Ground Has Finally Broken

Gehry celebrates ground breaking for The Grand in L.A. with new renderings

After over a decade in development, Gehry Partners’ twin-towered The Grand development in Downtown Los Angeles has finally broken ground.

The sizable mixed-use complex is to be located directly across the street from Frank Gehry’s Walt Disney Concert Hall and the Diller Scofidio + Renfro–designed Broad contemporary art museum complex. The project is widely seen as the capstone for the Grand Avenue Redevelopment initiative that has sought to revitalize and complete the city’s main downtown cultural corridor. The project, the result of a public-private partnership created by the Los Angeles Grand Avenue Authority and a joint powers authority made up of the County of Los Angeles, the City of Los Angeles, and the now-defunct Community Redevelopment Agency of the City of Los Angeles, is being developed by Related Companies and CORE USA; AECOM is acting as the architect of record for the project.
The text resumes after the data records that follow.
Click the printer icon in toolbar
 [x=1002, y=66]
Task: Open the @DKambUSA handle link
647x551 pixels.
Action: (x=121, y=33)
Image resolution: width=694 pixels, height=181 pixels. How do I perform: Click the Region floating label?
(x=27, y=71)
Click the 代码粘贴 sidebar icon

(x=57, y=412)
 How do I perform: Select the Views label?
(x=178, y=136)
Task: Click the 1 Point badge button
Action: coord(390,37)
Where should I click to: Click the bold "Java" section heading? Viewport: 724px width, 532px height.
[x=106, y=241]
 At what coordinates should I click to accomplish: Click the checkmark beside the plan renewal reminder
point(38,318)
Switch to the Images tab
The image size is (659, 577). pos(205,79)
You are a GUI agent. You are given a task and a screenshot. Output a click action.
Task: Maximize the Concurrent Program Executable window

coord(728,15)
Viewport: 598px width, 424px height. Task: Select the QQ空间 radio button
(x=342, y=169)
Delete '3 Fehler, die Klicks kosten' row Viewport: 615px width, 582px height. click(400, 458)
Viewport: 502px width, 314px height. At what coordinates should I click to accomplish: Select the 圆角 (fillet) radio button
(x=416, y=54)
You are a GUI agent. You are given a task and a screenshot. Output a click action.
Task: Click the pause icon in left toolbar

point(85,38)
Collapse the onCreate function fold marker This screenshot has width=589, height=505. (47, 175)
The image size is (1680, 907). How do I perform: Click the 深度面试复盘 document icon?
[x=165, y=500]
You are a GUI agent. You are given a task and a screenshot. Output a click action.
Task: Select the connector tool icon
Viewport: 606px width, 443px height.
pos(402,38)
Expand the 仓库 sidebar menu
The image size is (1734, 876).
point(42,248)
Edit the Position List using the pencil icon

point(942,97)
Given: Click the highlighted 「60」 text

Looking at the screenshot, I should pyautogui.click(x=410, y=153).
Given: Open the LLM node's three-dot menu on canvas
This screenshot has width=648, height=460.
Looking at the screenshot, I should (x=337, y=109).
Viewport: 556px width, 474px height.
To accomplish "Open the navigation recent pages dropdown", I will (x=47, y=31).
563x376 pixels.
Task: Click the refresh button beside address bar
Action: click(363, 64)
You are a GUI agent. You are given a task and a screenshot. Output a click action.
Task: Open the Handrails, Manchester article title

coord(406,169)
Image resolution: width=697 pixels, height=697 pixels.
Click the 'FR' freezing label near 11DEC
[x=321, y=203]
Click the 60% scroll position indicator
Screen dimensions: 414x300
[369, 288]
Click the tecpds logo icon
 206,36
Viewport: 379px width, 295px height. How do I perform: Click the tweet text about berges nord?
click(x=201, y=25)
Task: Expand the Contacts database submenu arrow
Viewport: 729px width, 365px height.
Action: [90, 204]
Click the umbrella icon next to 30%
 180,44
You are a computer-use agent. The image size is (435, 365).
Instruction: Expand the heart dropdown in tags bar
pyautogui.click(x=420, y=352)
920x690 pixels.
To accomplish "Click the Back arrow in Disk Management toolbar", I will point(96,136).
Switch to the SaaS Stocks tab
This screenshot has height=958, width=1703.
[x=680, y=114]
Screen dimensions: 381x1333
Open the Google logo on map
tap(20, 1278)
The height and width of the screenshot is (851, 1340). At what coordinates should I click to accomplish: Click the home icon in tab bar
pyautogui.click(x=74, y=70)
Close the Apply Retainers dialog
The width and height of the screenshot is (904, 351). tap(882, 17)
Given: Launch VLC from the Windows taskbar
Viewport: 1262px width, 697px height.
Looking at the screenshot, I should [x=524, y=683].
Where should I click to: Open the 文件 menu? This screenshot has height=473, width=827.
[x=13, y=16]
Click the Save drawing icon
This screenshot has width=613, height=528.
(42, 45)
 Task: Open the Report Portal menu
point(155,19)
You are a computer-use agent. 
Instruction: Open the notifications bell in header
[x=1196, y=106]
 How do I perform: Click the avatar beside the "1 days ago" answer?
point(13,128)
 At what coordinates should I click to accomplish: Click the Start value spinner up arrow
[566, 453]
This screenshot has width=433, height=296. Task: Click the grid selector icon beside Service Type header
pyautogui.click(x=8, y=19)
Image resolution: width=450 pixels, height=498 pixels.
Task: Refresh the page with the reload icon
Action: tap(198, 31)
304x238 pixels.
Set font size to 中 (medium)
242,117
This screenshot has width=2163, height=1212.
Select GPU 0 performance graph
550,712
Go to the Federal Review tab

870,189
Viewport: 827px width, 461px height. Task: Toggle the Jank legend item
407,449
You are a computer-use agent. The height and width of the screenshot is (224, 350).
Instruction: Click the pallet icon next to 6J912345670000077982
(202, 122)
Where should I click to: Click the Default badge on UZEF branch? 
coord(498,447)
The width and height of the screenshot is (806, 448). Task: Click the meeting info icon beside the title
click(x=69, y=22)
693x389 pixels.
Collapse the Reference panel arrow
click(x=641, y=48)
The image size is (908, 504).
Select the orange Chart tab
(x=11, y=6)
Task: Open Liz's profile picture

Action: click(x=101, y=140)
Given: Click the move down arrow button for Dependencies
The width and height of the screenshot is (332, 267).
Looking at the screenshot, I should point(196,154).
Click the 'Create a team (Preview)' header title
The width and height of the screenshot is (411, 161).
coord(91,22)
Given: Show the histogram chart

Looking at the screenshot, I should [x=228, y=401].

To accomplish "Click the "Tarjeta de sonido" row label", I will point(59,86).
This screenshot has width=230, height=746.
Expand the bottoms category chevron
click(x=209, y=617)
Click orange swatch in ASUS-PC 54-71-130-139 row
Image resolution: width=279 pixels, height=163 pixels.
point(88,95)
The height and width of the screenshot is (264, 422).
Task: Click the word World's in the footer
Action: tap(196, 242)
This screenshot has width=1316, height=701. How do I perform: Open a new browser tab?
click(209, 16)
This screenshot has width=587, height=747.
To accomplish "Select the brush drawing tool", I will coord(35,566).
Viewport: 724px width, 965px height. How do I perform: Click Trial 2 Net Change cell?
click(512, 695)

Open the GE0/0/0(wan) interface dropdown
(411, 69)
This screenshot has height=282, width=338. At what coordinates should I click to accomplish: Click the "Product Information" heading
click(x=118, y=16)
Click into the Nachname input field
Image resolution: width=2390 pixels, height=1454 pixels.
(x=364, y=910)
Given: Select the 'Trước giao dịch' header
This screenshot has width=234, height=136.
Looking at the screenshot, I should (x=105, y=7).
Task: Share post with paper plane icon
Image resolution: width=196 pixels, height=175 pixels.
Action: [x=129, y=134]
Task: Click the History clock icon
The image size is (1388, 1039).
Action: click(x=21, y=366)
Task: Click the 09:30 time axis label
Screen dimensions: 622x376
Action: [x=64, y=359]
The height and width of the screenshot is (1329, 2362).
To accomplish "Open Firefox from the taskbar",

The signature development is made up of two staggered buildings linked by a central courtyard filled with public art. Commercial areas wrap the courtyard while also connecting to the sidewalk. The complex is designed with most of the retail facing Disney Concert Hall, which Gehry hopes can continue to be used for artistic projections, as occurred in 2018 when artist Refik Anadol turned the concert hall into a canvas for digital, machine learning–derived projections.

Rendering of The Grand
The project is anchored by a central plaza wrapped with shopping areas and public art. (Courtesy Related/CORE)

In a video unveiled as part of the groundbreaking, Gehry said, “it’s been exciting to build something so close to something I built before and to be able to have them talk to each other.”

The Grand complex is designed with broken facades that change material and cant this way and that as the various building masses rise to the sky. The upper levels of the towers will contain upwards of 400 residential units, 20 percent of which are going to be set aside for low-income residents. According to the architect, the design is meant to relate to the surrounding structures while also dematerializing the buildings to blend in with the surrounding high-rises. Metallic cladding wraps certain portions of the towers in an attempt to match the concert hall’s stainless steel cladding while expanses of glass fill out other volumes.

In a press release, Gehry said, “With The Grand, we’re not just building buildings, we’re building places,” adding, “We are trying to make a place for people not only to live, but also to gather after concerts or performances, and my hope is that it will spawn other growth in the neighborhood.”